Só porque, de uns tempos para cá, apesar de ainda se permitir sonhar, ela não acreditava mais nela.

segunda-feira, 16 de agosto de 2010

Recaída

Consegui passar uns 12 dias sem pensar nessa história, sem prestar atenção. Resolvi que ia deixar para lá e focar em coisas e situações completamente diferentes. Aí você percebeu e resolveu que ia mudar isso. Ou não percebeu nada e só continuou sendo o que sempre fora. Ou simplesmente sonhei demais e vi o que não devia. Agora estou eu aqui com esse aperto no peito e essa agonia na boca do estômago, esperando a hora de te encontrar de novo.

quinta-feira, 5 de agosto de 2010

Folha em branco

Nada é tão angustiante como ficar parado em frente à uma folha em branco quando você realmente precisa escrever. Ela está quietinha olhando para você, mas o sentimento é de uma interminável sessão de tapas na cara, quase como em uma tortura previamente planejada.

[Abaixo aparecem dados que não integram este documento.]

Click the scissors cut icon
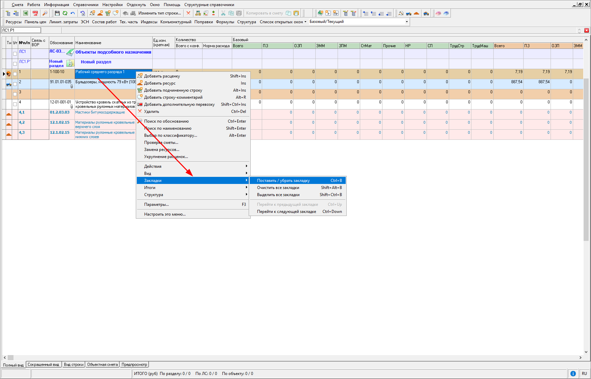The height and width of the screenshot is (379, 591). tap(223, 13)
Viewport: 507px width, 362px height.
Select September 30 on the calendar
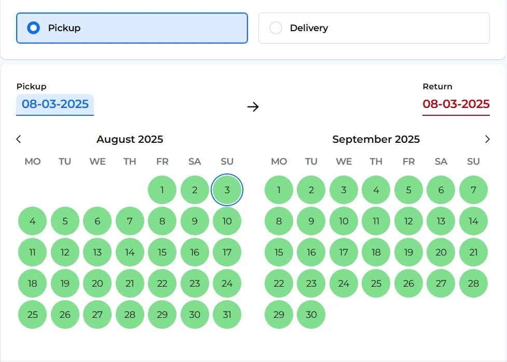coord(311,315)
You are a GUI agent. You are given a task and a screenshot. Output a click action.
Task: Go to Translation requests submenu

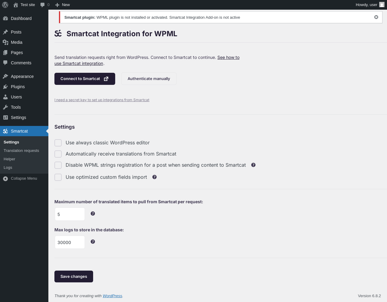click(21, 150)
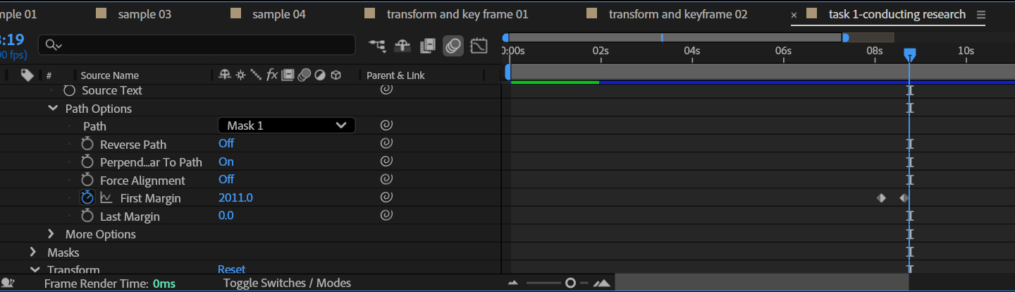
Task: Click the label tag column icon
Action: [27, 75]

quarta-feira, 4 de agosto de 2010

De boca em boca

Já não era nenhuma novidade que a língua da Letícia não cabia em sua própria boca. Não porque fosse anatomicamente grande, mas porque ela não conseguia guardar tudo que sabia para si.

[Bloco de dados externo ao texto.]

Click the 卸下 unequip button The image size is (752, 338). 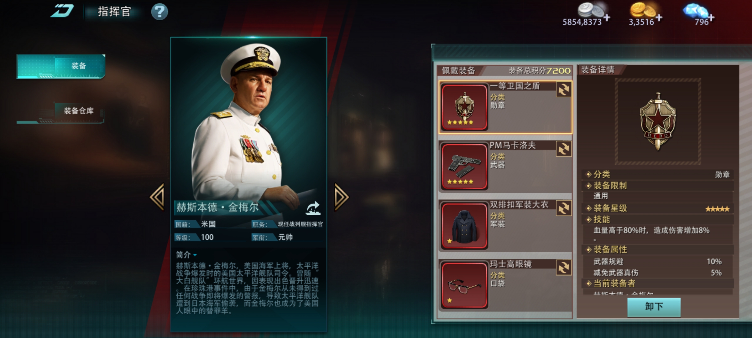pyautogui.click(x=654, y=307)
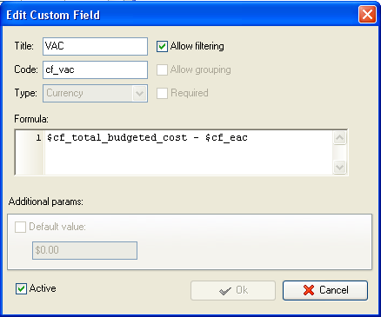The height and width of the screenshot is (317, 381).
Task: Uncheck the Active checkbox
Action: [21, 288]
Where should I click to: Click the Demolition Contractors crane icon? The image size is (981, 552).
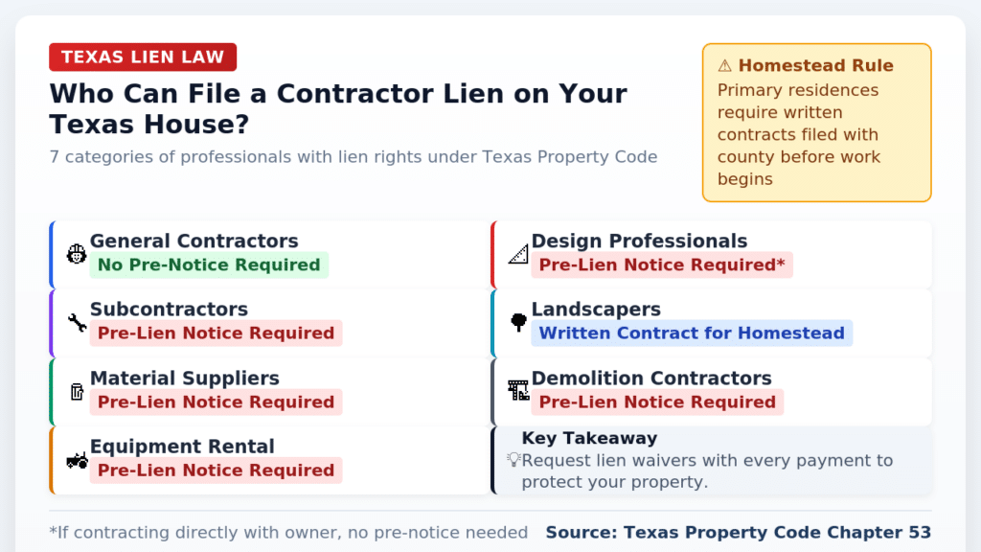pos(518,391)
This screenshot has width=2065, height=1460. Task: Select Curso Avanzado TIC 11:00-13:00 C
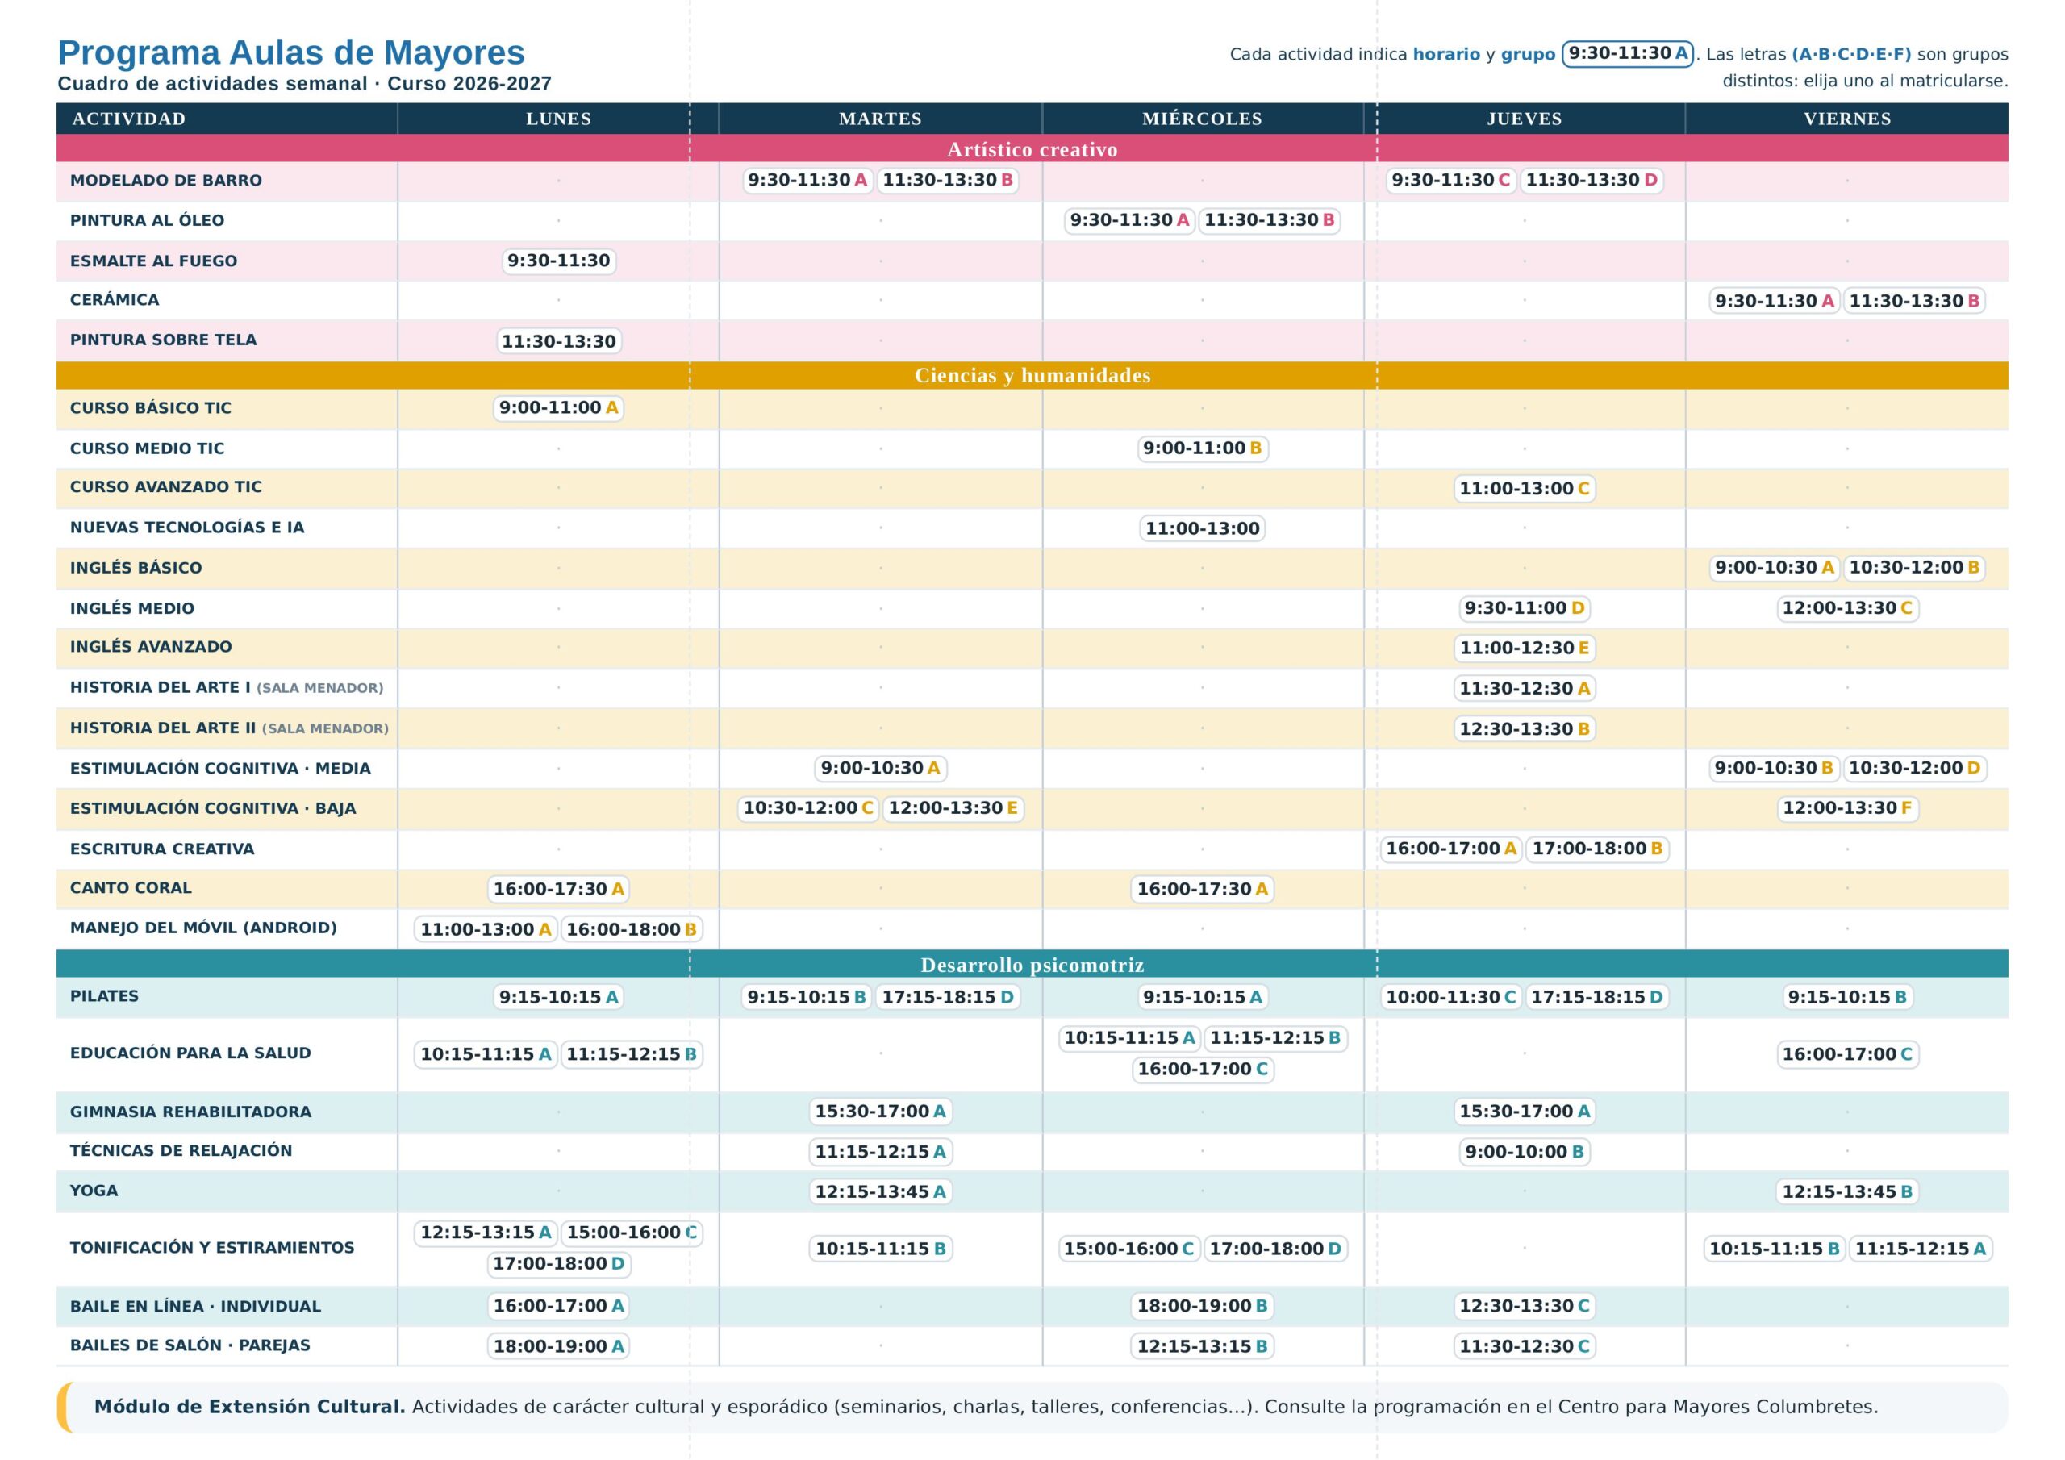pyautogui.click(x=1524, y=488)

E não importa que os fatos a serem narrados dissessem respeito à ela, precisava falar, colocar para fora, contar tudo nos mínimos detalhes. Sem que sentisse, lá estava ela passando para frente alguma experiência sua ou de qualquer outra pessoa e sempre exercitando o seu lado comentarista. Porque não basta contar, tem que comentar.

Era assim agora, como sempre fora. E suas histórias de vida iam, cada vez mais, se tornando histórias de domínio popular. Porque gente que fala demais parece ter um imã e só se relaciona com gente igual.

Gente como Marília, nova colega de trabalho, que também não conseguia guardar nada só para si. Ou Carlo, o colega mais próximo de Marília, que quase não conhece mais o tamanho da própria língua. Ou Fernando, o melhor amigo de Carlo. Ou Soraia, a mulher de Fernando. Ou Marcela, a filha do primeiro casamento de Soraia.Ou Toby, o linguarudo cachorro mais novo de Marcela.

terça-feira, 3 de agosto de 2010

O tempo passou

Os dois se reencontram e, sem muito esforço, lembram-se dos muitos momentos que passaram juntos e de todas as vezes que não se tocaram por qualquer motivo idiota, do quanto eram imaturos e têm, agora, a consciência de todo o tempo que perderam.

E, por não terem mais muita opção, riem de tudo isso.

segunda-feira, 2 de agosto de 2010

Insônia

A hora já passou há muito tempo, mas ele ainda não conseguiu dormir. O corpo está exausto, mas o aperto na boca do estômago e o ritmo alucinado de seus pensamentos abafam o silêncio da madrugada e o deixam cada vez mais desperto.

Entre seus devaneios frenéticos, a imagem dela é a mais constante. Com gestos e palavras analisados minuciosamente, ele sofre por não conseguir mantê-la longe de sua mente, por não saber entendê-la, por não conseguir esquecê-la e por não saber o que é tudo isso que está acontecendo.

Ele sabe, ou pelo menos sempre soube, do que gosta e nada se parece com ela, que consegue ser muito e pouco ao mesmo tempo; um sonho realizado e um pesadelo; a maior das desgraças e o menor dos problemas.

A relação inexistente dos dois contrasta com todo o conhecimento que eles têm um sobre o outro, com a saudade e o ciúme que ele sente e torce para que ela sinta também, com a vontade perceptível para qualquer um que ambos têm de passar o maior tempo possível juntos.

E entre as muitas voltas que dá na cama, se enrolando no cobertor, ele formula novas teorias e revê, pela milionésima nona vez, a imagem dela sorrindo para ele e se sente perdido em seus olhos, como costuma acontecer quando estão juntos.